Znaleziona halabarda, choć ostra i wyglądająca na nową nie wzbudziła entuzjazmu. Orkell wołał szybkość swoich toporków od ciężkiej i nieporęcznej halabardy. Quellen jasno dał do zrozumienia, że może ją co najwyżej sprzedać. Rendiel z buławą i tarczę też nie garnął się do wymiany. Walki było niewiele, a obrażenia z pułapek apostoł szybko leczył.


Drużyna niebieskich przez większość czasu miała tylko jedną drogę przed sobą. Czerwoni dokładnie odwrotnie. Sale miały po kilka wyjść. Wyjścia prowadziły do kolejnych korytarzy z kolejnymi wyjściami. Ciężko było wybrać, który kierunek eksplorować.

Wybrany korytarzy, okazał się niesłychanie długi i kręty. Dalej były wielkie schody a u ich szczytu wyraźny blask. Stąpać trzeba było wolno i ostrożnie o czym najlepiej przekonał się Quellen, który stracił przytomność po uderzeniu potężnej magicznej pułapki.

Dygresja:
Spoiler:
Wydawać by się mogło, że tak dobrze zabezpieczona pułapkami sala, broniona przez zmiennokształtnych mistrzów przemian będzie idealnym miejscem ukrycia klucza. Tak jednak nie było. To tylko stara kaplica wykorzysta jako leże. Co gorsza nie było innego wyjścia i trzeba było wracać. Garść znalezionego w leżu złota osłodziła trochę nudę długiego powrotu.
Walka w kaplicy przekonała Rendiela do używania halabardy. Jej zasięg znacznie pomógł w tej, i w następnej walce z żywiołakiem ognia częściowo chronionym polami lawy. To tutaj na piedestale odnaleziono dziwnie wyglądający klucz. Bez wątpienia klucz do skarbca.

Dygresja:
Spoiler:
Starcie drużyn.
Niebiescy mogą bronić dostępu do skarbca do którego klucz mają czerwoni, między nimi jedna droga, długi korytarz. Każda z drużyn ma otwarte i bezpieczne przejście do swojego wejścia i może opuścić loch ze skarbami. Niebiescy zgromadzili w monetach, dodatkowych miksturkach i drobiazgach jakieś 300złota. Czerwoni ok 200złota plus halabarda. Kwoty porównywalne. Każdy chciał jednak więcej.

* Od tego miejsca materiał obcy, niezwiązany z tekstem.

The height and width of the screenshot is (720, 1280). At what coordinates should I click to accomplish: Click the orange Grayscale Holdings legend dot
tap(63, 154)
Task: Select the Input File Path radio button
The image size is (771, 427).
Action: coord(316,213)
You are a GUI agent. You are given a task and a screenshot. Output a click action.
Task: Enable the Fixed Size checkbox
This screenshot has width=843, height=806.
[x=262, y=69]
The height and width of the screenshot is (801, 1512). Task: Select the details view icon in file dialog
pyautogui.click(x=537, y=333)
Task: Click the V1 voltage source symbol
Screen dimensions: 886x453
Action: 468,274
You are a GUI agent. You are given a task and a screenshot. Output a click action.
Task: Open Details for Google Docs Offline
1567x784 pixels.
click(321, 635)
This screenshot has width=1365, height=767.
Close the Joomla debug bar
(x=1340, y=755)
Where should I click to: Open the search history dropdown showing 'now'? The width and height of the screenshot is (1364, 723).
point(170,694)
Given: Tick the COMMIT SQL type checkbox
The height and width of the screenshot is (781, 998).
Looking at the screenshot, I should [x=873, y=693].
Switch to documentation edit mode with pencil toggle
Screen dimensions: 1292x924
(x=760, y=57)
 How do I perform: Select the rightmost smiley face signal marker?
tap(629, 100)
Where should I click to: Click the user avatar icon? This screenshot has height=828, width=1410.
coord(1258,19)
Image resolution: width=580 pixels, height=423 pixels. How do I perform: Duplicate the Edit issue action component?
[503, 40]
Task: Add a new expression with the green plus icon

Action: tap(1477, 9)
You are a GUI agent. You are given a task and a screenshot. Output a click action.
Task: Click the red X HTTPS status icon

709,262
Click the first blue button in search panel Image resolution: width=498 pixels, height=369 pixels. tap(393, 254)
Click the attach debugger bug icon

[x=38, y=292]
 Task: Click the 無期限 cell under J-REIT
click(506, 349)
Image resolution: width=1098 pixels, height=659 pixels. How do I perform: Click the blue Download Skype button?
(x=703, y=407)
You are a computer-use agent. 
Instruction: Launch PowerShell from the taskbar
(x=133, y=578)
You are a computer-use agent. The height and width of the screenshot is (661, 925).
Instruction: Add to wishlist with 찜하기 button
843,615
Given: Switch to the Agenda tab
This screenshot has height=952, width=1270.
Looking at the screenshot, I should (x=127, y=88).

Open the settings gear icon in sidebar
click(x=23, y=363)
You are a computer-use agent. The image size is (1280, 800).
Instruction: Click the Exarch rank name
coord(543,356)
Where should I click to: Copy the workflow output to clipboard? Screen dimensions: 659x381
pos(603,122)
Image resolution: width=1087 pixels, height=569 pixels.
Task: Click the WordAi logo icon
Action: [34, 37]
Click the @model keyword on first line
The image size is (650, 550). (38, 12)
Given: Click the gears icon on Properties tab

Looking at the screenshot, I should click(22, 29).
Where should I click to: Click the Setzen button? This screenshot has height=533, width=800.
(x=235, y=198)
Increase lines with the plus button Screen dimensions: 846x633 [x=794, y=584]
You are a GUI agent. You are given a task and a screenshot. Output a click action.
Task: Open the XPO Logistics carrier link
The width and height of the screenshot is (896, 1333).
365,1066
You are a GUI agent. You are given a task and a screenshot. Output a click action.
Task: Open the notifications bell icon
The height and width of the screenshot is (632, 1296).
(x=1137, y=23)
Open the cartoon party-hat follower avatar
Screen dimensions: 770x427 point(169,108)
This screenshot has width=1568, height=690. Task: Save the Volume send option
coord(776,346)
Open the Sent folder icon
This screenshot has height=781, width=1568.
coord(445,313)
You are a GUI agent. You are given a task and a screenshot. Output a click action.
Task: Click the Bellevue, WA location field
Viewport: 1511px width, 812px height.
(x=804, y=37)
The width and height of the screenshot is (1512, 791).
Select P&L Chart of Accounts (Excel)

Drużyny ostrożnie zbliżały się do siebie. Niebiescy aktywowali jedną pułapkę w korytarzu, czerwoni drugą.
Zajęcie pozycji i... atak. Natarcie czerwonych było słabo skoordynowane i niezbyt mocne. Niebiescy przypadkowo zajęli lepszą pozycję tuż obok wnęki, co pozwoliło wykonać szybki heroiczny wypad. Syndrael i Ashrian powalił trochę oddalonego od reszty Quellena. To wystarczyło by ograbić go z klucza, kilku monet i wrócić na pozycje obronne.

Dygresja:
Spoiler:
Kontratak Orkella i Rendiela powalił Ashrian, ale dzielnie osłaniająca towarzysza Jaina nie pozwoliła odebrać ani klucza, ani skarbów. Sama chwyciła wszystko i z heroiczną szybkością popędziła do skarbca. W tym czasie Syndrael i uzdrowiona eliksirem Ashrian w równym szyku wycofywały się, cały czas blokując korytarz.
Czerwoni nacierali, Syndrael i Ashrian wycofywały się skupiając na szyku i obronie.
Jaina biegiem dopadła drzwi skarbca, szybko wzięła co najcenniejsze i ruszyła do wyjścia.
Ashrian padła, Orkell przedarł się przez obronę niebieskich, ale jego towarzysze zostali z tyłu. Sam nie zdołał zablokować korytarza, ani powalić nikogo więcej. Niebiescy pędząc do wyjścia nie dali już szans czerwonym na kontratak. Opuścili loch z niezłą fortuną i celem scenariusza będąc tym samym bezspornym zwycięzcą.


Wojowniczki nieźle się wzbogaciły na wyprawie. Każdy usłyszał o ich dokonaniach. Złota wystarczyło na wszystko. Na odpoczynek w dobrej karczmie, na nowy sprzęt i na leczenie.
Jadeitowy posążek nie trafił na sprzedaż. Stał się trofeum i pamiątką sukcesu osiągniętemu dzięki sprytowi, odwadze i łutowi szczęścia.

Wojownicy nie stracili, ale niewiele też zyskali. Złota wystarczyło na leczenie i na odpoczynek, ale ze sprzętu dało się dokupić tylko trochę mikstur.
Nikt o ich wyprawie, o znalezieniu klucza nie usłyszał. Za każdy razem gdy pojawiały się opowieści o dokonaniach wojowniczek narastała w nich wrogość i chęć rewanżu.

Podsumowanie:
Wyszło dużo lepiej niż oczekiwałem. Powstała fajna historia, były emocje i decyzje. Warianty/mechaniki/rozwiązania, które przy okazji chciałem sprawdzić i te których powstanie wywołały okoliczności wyszły niewymuszone i intuicyjne. Mnóstwo przemyśleń, dodatkowych pomysłów i wniosków. Potencjał wygląda na wręcz nieograniczony.
Bez wątpienia spróbuję jeszcze raz.

Garść liczb:
Licząc czas od wyboru drużyn do zebrania elementów rozgrywka zajęła 5 i pół godziny.
W tym czasie rozegrano 22 tury. Powinno być 24, ale nie było sensu rozgrywać pustych tur w czasie których niebiescy by biegli do wyjścia, a czerwoni za nimi, będąc za daleko na jakikolwiek atak.
Loch wyszedł ogromny. W ramach eksploracji odkryto 20 kafelków (numerowanych) 3 końcówki 2 drzwi (z małymi łącznikami). Połączenie lochów dodało 21 kafelek.
Pokonano 9 grup potworów. Napotkano prawie 20 miejsc potencjalnych pułapek, z których większość wywarła mniejszy bądź większy efekt.
Łącznie 5 razy postacie zostały pokonane. Dwie po 2 razy, jedna 1.
Odnaleziono skarby (złoto, mikstury, przedmioty) o łącznej wartości ok 600 złota. Nie wliczając w to skarbca.